**What the task requires**.
Rewrite all of the data below as a Markdown table with two columns, Row and Line. Give each non-blank line its own row, numbered in order, and skip the blank lines.

**Provided records**.
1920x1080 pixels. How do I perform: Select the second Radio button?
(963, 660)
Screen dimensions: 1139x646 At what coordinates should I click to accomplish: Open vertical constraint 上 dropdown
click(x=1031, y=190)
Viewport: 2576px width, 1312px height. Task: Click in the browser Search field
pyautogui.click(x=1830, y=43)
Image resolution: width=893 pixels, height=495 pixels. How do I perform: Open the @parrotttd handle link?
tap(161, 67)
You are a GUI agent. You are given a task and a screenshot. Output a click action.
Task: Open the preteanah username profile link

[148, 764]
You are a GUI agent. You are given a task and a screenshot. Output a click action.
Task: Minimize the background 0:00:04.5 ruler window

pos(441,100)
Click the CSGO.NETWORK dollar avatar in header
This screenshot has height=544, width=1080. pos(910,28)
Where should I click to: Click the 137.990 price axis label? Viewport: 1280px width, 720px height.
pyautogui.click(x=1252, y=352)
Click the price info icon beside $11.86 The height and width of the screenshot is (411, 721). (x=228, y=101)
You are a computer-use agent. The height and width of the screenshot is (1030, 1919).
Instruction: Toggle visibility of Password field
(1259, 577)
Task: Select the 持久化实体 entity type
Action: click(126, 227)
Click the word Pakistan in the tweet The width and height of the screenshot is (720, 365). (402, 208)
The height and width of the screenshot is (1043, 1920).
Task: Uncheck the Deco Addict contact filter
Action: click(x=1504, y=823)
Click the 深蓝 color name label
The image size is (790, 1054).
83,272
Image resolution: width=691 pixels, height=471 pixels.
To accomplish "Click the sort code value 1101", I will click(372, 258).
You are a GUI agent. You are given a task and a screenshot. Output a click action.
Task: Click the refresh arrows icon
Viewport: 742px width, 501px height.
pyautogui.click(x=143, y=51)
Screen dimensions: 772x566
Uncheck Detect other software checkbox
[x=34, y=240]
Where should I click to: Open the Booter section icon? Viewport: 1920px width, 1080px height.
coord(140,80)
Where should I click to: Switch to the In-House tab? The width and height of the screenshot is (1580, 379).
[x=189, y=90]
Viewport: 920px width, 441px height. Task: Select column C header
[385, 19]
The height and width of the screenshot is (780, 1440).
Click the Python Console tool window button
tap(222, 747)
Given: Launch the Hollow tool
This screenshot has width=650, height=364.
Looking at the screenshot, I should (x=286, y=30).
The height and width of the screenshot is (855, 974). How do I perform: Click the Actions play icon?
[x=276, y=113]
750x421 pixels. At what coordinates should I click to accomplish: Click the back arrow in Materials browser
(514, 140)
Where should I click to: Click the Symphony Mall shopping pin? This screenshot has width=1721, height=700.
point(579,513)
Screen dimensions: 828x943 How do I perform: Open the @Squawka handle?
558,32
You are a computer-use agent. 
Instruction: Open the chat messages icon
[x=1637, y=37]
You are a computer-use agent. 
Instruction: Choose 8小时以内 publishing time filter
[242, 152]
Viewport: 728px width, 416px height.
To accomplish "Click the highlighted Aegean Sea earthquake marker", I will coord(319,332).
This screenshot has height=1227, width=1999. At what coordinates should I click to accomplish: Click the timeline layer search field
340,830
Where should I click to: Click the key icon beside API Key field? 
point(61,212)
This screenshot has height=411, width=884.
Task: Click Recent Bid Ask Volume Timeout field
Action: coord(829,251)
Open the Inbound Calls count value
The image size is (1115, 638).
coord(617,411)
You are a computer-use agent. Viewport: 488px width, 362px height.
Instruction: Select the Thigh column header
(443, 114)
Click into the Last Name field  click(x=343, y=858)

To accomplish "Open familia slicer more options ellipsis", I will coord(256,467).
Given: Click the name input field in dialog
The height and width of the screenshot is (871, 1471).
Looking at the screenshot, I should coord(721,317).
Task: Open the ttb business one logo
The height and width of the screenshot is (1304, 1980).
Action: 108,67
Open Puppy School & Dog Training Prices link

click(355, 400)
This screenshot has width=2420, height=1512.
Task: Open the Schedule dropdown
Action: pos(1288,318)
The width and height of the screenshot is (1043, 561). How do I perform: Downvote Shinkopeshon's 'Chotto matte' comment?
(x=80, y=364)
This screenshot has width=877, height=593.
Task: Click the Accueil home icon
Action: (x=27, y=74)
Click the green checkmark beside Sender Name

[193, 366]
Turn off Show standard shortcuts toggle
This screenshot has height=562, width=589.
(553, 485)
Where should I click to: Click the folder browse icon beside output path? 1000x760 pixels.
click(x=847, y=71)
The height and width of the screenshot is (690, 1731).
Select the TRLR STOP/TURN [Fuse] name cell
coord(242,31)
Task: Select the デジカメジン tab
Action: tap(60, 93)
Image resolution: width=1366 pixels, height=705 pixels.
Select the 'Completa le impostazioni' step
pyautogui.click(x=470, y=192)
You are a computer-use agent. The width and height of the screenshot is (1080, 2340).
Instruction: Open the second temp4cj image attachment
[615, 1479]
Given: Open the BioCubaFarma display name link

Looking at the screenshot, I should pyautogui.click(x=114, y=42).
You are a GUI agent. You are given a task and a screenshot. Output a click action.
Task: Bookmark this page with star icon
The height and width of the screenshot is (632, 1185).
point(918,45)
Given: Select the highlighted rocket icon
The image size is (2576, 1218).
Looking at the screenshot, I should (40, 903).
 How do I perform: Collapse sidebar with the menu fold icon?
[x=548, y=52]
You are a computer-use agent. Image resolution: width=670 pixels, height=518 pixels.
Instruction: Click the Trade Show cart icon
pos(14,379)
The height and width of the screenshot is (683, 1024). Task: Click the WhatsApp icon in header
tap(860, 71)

**Task result**.
| Row | Line |
|---|---|
| 1 | 1920x1080 pixels. How do I perform: Select the second Radio button? |
| 2 | (963, 660) |
| 3 | Screen dimensions: 1139x646 At what coordinates should I click to accomplish: Open vertical constraint 上 dropdown |
| 4 | click(x=1031, y=190) |
| 5 | Viewport: 2576px width, 1312px height. Task: Click in the browser Search field |
| 6 | pyautogui.click(x=1830, y=43) |
| 7 | Image resolution: width=893 pixels, height=495 pixels. How do I perform: Open the @parrotttd handle link? |
| 8 | tap(161, 67) |
| 9 | You are a GUI agent. You are given a task and a screenshot. Output a click action. |
| 10 | Task: Open the preteanah username profile link |
| 11 | [148, 764] |
| 12 | You are a GUI agent. You are given a task and a screenshot. Output a click action. |
| 13 | Task: Minimize the background 0:00:04.5 ruler window |
| 14 | pos(441,100) |
| 15 | Click the CSGO.NETWORK dollar avatar in header |
| 16 | This screenshot has height=544, width=1080. pos(910,28) |
| 17 | Where should I click to: Click the 137.990 price axis label? Viewport: 1280px width, 720px height. |
| 18 | pyautogui.click(x=1252, y=352) |
| 19 | Click the price info icon beside $11.86 The height and width of the screenshot is (411, 721). (x=228, y=101) |
| 20 | You are a computer-use agent. The height and width of the screenshot is (1030, 1919). |
| 21 | Instruction: Toggle visibility of Password field |
| 22 | (1259, 577) |
| 23 | Task: Select the 持久化实体 entity type |
| 24 | Action: click(126, 227) |
| 25 | Click the word Pakistan in the tweet The width and height of the screenshot is (720, 365). (402, 208) |
| 26 | The height and width of the screenshot is (1043, 1920). |
| 27 | Task: Uncheck the Deco Addict contact filter |
| 28 | Action: click(x=1504, y=823) |
| 29 | Click the 深蓝 color name label |
| 30 | The image size is (790, 1054). |
| 31 | 83,272 |
| 32 | Image resolution: width=691 pixels, height=471 pixels. |
| 33 | To accomplish "Click the sort code value 1101", I will click(372, 258). |
| 34 | You are a GUI agent. You are given a task and a screenshot. Output a click action. |
| 35 | Task: Click the refresh arrows icon |
| 36 | Viewport: 742px width, 501px height. |
| 37 | pyautogui.click(x=143, y=51) |
| 38 | Screen dimensions: 772x566 |
| 39 | Uncheck Detect other software checkbox |
| 40 | [x=34, y=240] |
| 41 | Where should I click to: Open the Booter section icon? Viewport: 1920px width, 1080px height. |
| 42 | coord(140,80) |
| 43 | Where should I click to: Switch to the In-House tab? The width and height of the screenshot is (1580, 379). |
| 44 | [x=189, y=90] |
| 45 | Viewport: 920px width, 441px height. Task: Select column C header |
| 46 | [385, 19] |
| 47 | The height and width of the screenshot is (780, 1440). |
| 48 | Click the Python Console tool window button |
| 49 | tap(222, 747) |
| 50 | Given: Launch the Hollow tool |
| 51 | This screenshot has width=650, height=364. |
| 52 | Looking at the screenshot, I should (x=286, y=30). |
| 53 | The height and width of the screenshot is (855, 974). How do I perform: Click the Actions play icon? |
| 54 | [x=276, y=113] |
| 55 | 750x421 pixels. At what coordinates should I click to accomplish: Click the back arrow in Materials browser |
| 56 | (514, 140) |
| 57 | Where should I click to: Click the Symphony Mall shopping pin? This screenshot has width=1721, height=700. |
| 58 | point(579,513) |
| 59 | Screen dimensions: 828x943 How do I perform: Open the @Squawka handle? |
| 60 | 558,32 |
| 61 | You are a computer-use agent.  |
| 62 | Instruction: Open the chat messages icon |
| 63 | [x=1637, y=37] |
| 64 | You are a computer-use agent.  |
| 65 | Instruction: Choose 8小时以内 publishing time filter |
| 66 | [242, 152] |
| 67 | Viewport: 728px width, 416px height. |
| 68 | To accomplish "Click the highlighted Aegean Sea earthquake marker", I will coord(319,332). |
| 69 | This screenshot has height=1227, width=1999. At what coordinates should I click to accomplish: Click the timeline layer search field |
| 70 | 340,830 |
| 71 | Where should I click to: Click the key icon beside API Key field?  |
| 72 | point(61,212) |
| 73 | This screenshot has height=411, width=884. |
| 74 | Task: Click Recent Bid Ask Volume Timeout field |
| 75 | Action: coord(829,251) |
| 76 | Open the Inbound Calls count value |
| 77 | The image size is (1115, 638). |
| 78 | coord(617,411) |
| 79 | You are a computer-use agent. Viewport: 488px width, 362px height. |
| 80 | Instruction: Select the Thigh column header |
| 81 | (443, 114) |
| 82 | Click into the Last Name field  click(x=343, y=858) |
| 83 | To accomplish "Open familia slicer more options ellipsis", I will coord(256,467). |
| 84 | Given: Click the name input field in dialog |
| 85 | The height and width of the screenshot is (871, 1471). |
| 86 | Looking at the screenshot, I should coord(721,317). |
| 87 | Task: Open the ttb business one logo |
| 88 | The height and width of the screenshot is (1304, 1980). |
| 89 | Action: 108,67 |
| 90 | Open Puppy School & Dog Training Prices link |
| 91 | click(355, 400) |
| 92 | This screenshot has width=2420, height=1512. |
| 93 | Task: Open the Schedule dropdown |
| 94 | Action: pos(1288,318) |
| 95 | The width and height of the screenshot is (1043, 561). How do I perform: Downvote Shinkopeshon's 'Chotto matte' comment? |
| 96 | (x=80, y=364) |
| 97 | This screenshot has width=877, height=593. |
| 98 | Task: Click the Accueil home icon |
| 99 | Action: (x=27, y=74) |
| 100 | Click the green checkmark beside Sender Name |
| 101 | [193, 366] |
| 102 | Turn off Show standard shortcuts toggle |
| 103 | This screenshot has height=562, width=589. |
| 104 | (553, 485) |
| 105 | Where should I click to: Click the folder browse icon beside output path? 1000x760 pixels. |
| 106 | click(x=847, y=71) |
| 107 | The height and width of the screenshot is (690, 1731). |
| 108 | Select the TRLR STOP/TURN [Fuse] name cell |
| 109 | coord(242,31) |
| 110 | Task: Select the デジカメジン tab |
| 111 | Action: tap(60, 93) |
| 112 | Image resolution: width=1366 pixels, height=705 pixels. |
| 113 | Select the 'Completa le impostazioni' step |
| 114 | pyautogui.click(x=470, y=192) |
| 115 | You are a computer-use agent. The width and height of the screenshot is (1080, 2340). |
| 116 | Instruction: Open the second temp4cj image attachment |
| 117 | [615, 1479] |
| 118 | Given: Open the BioCubaFarma display name link |
| 119 | Looking at the screenshot, I should pyautogui.click(x=114, y=42). |
| 120 | You are a GUI agent. You are given a task and a screenshot. Output a click action. |
| 121 | Task: Bookmark this page with star icon |
| 122 | The height and width of the screenshot is (632, 1185). |
| 123 | point(918,45) |
| 124 | Given: Select the highlighted rocket icon |
| 125 | The image size is (2576, 1218). |
| 126 | Looking at the screenshot, I should (40, 903). |
| 127 |  How do I perform: Collapse sidebar with the menu fold icon? |
| 128 | [x=548, y=52] |
| 129 | You are a computer-use agent. Image resolution: width=670 pixels, height=518 pixels. |
| 130 | Instruction: Click the Trade Show cart icon |
| 131 | pos(14,379) |
| 132 | The height and width of the screenshot is (683, 1024). Task: Click the WhatsApp icon in header |
| 133 | tap(860, 71) |